▶ **Treść zadania**: Wyodrębnij bez żadnych zmian wiersze od tego, który zawiera „Open Concrete Sealants, Inc. entry”, aż do ostatniego, oba włącznie. Obrazków nie przepisuj.

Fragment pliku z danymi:
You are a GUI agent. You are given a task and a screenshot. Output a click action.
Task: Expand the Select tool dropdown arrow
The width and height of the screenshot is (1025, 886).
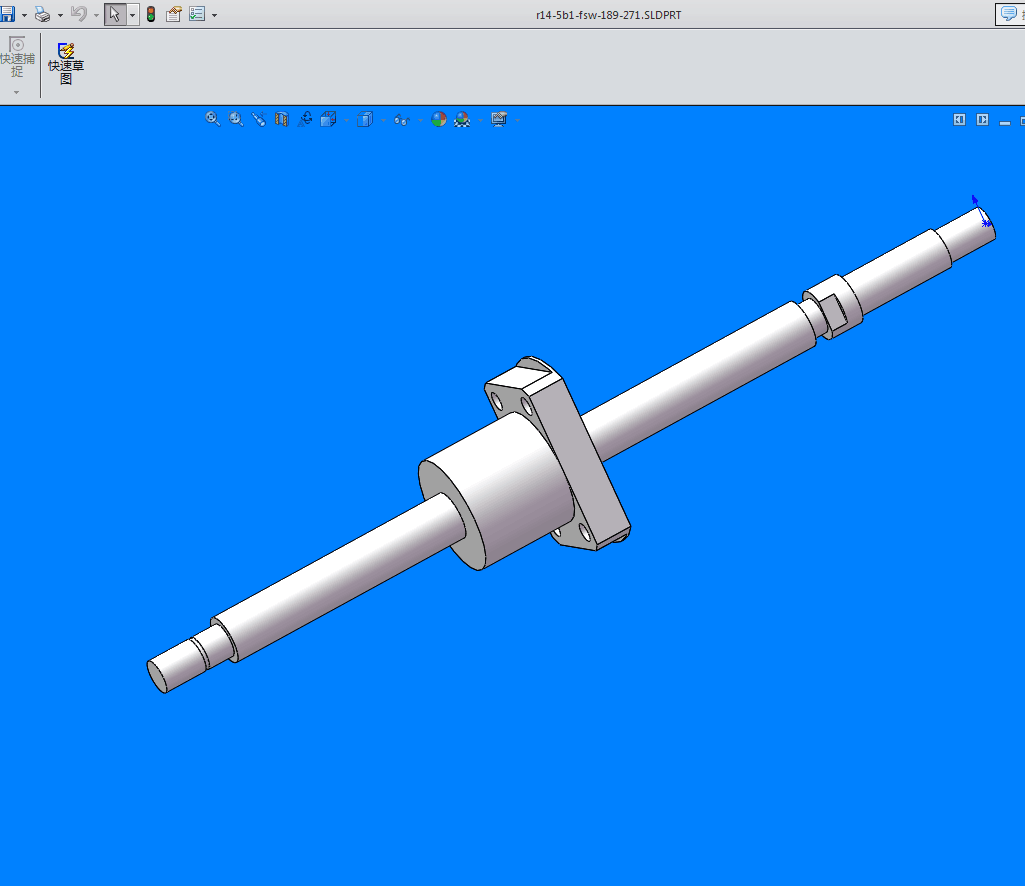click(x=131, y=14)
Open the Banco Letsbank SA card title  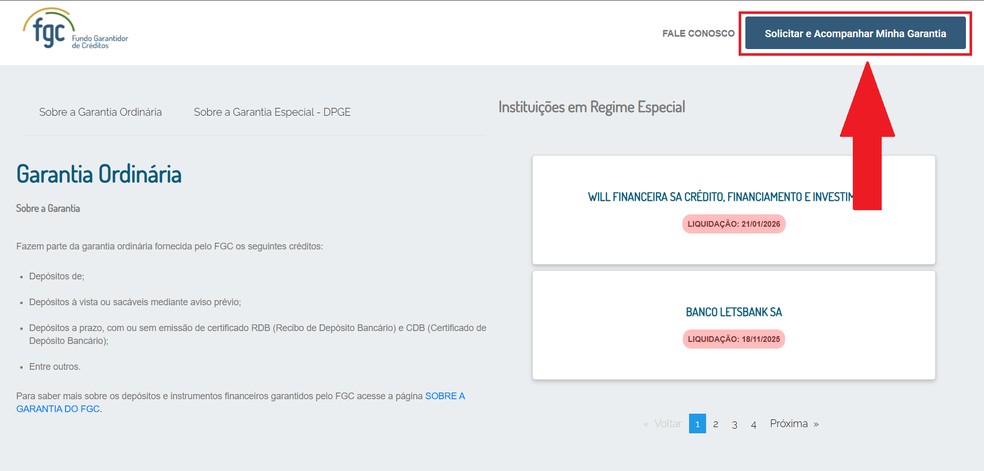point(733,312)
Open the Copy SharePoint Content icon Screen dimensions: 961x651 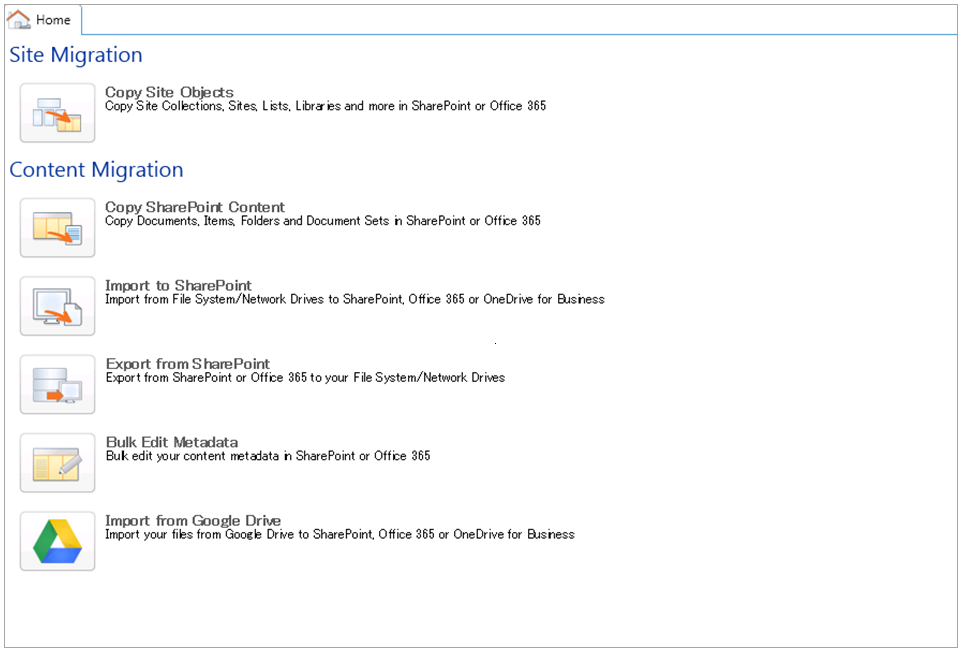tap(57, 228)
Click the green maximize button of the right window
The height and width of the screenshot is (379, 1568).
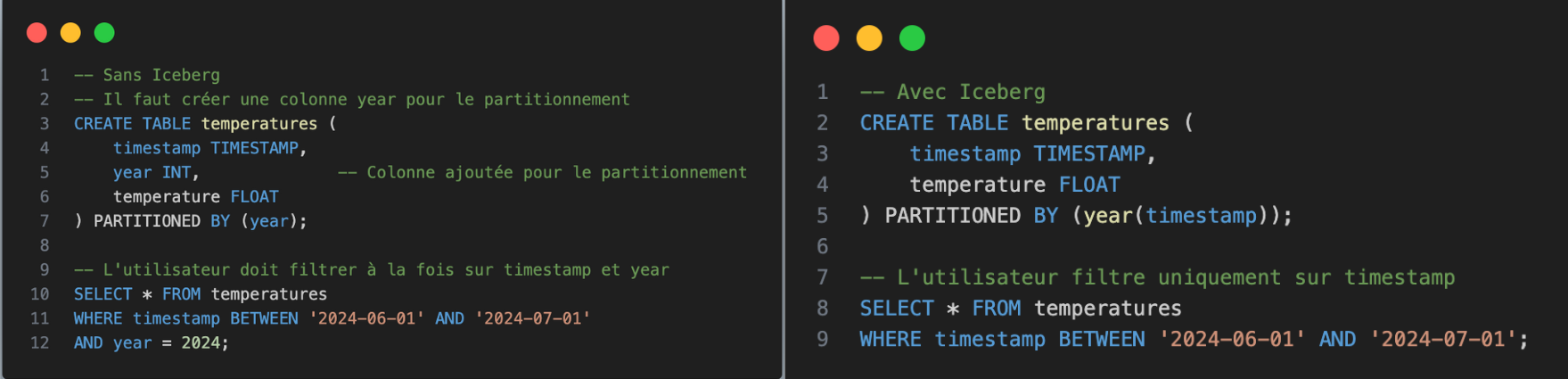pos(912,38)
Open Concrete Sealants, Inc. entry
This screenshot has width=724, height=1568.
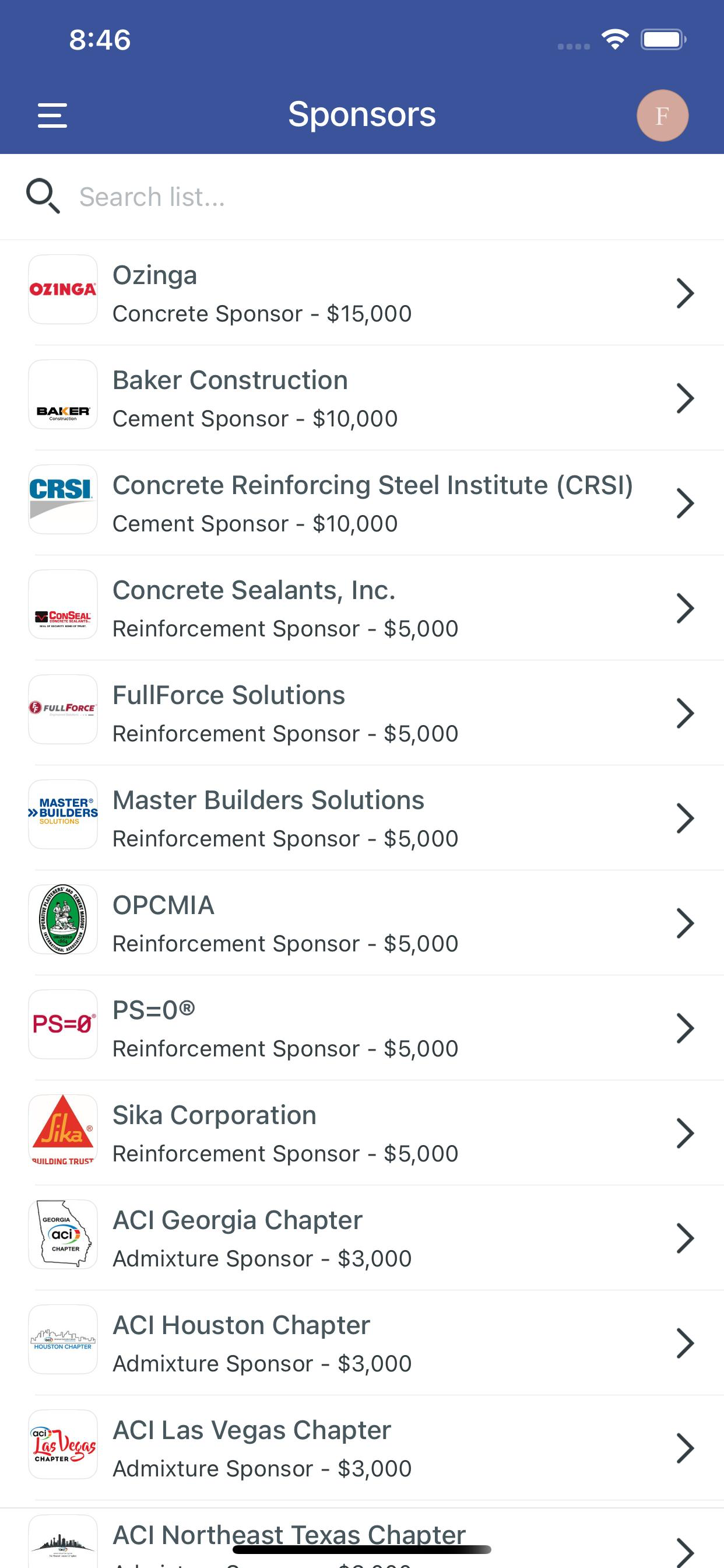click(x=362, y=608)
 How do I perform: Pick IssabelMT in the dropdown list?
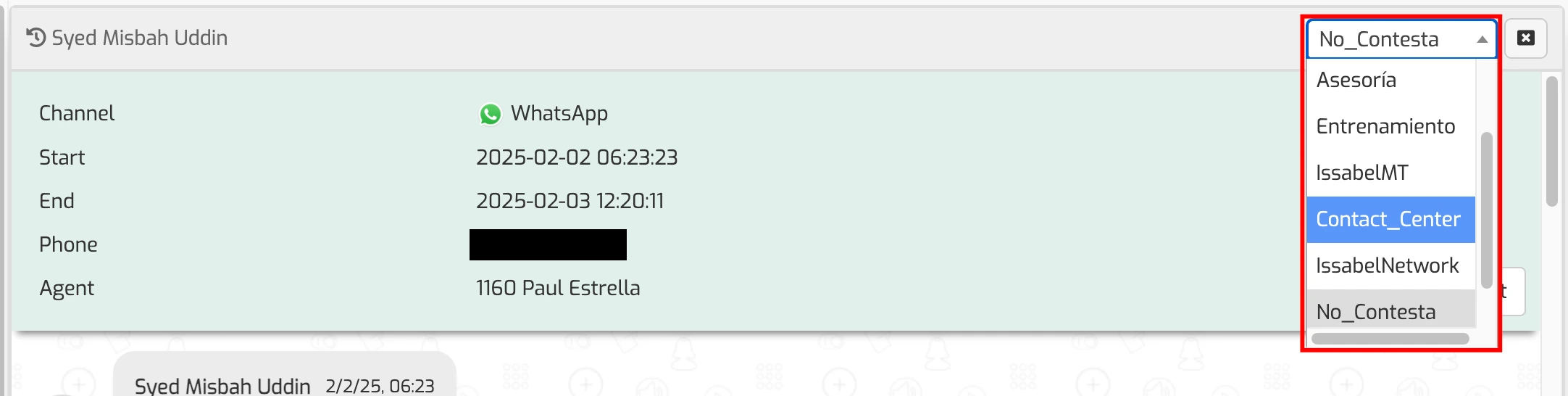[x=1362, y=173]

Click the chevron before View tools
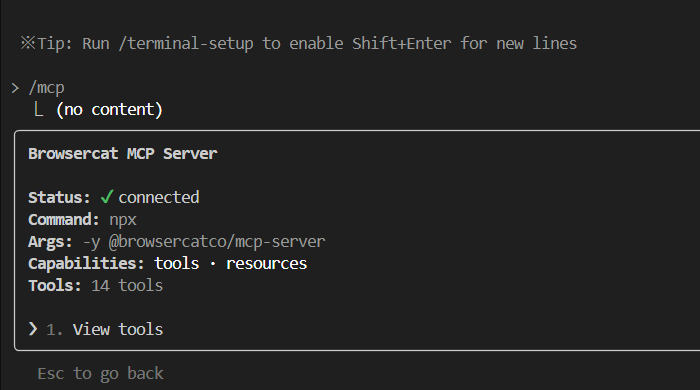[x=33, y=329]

▶ **Wynik zadania**:
Open Concrete Sealants, Inc. entry
This screenshot has width=724, height=1568.
click(x=362, y=608)
 How do I perform: Pick IssabelMT in the dropdown list?
[x=1362, y=173]

Click the chevron before View tools
[x=33, y=329]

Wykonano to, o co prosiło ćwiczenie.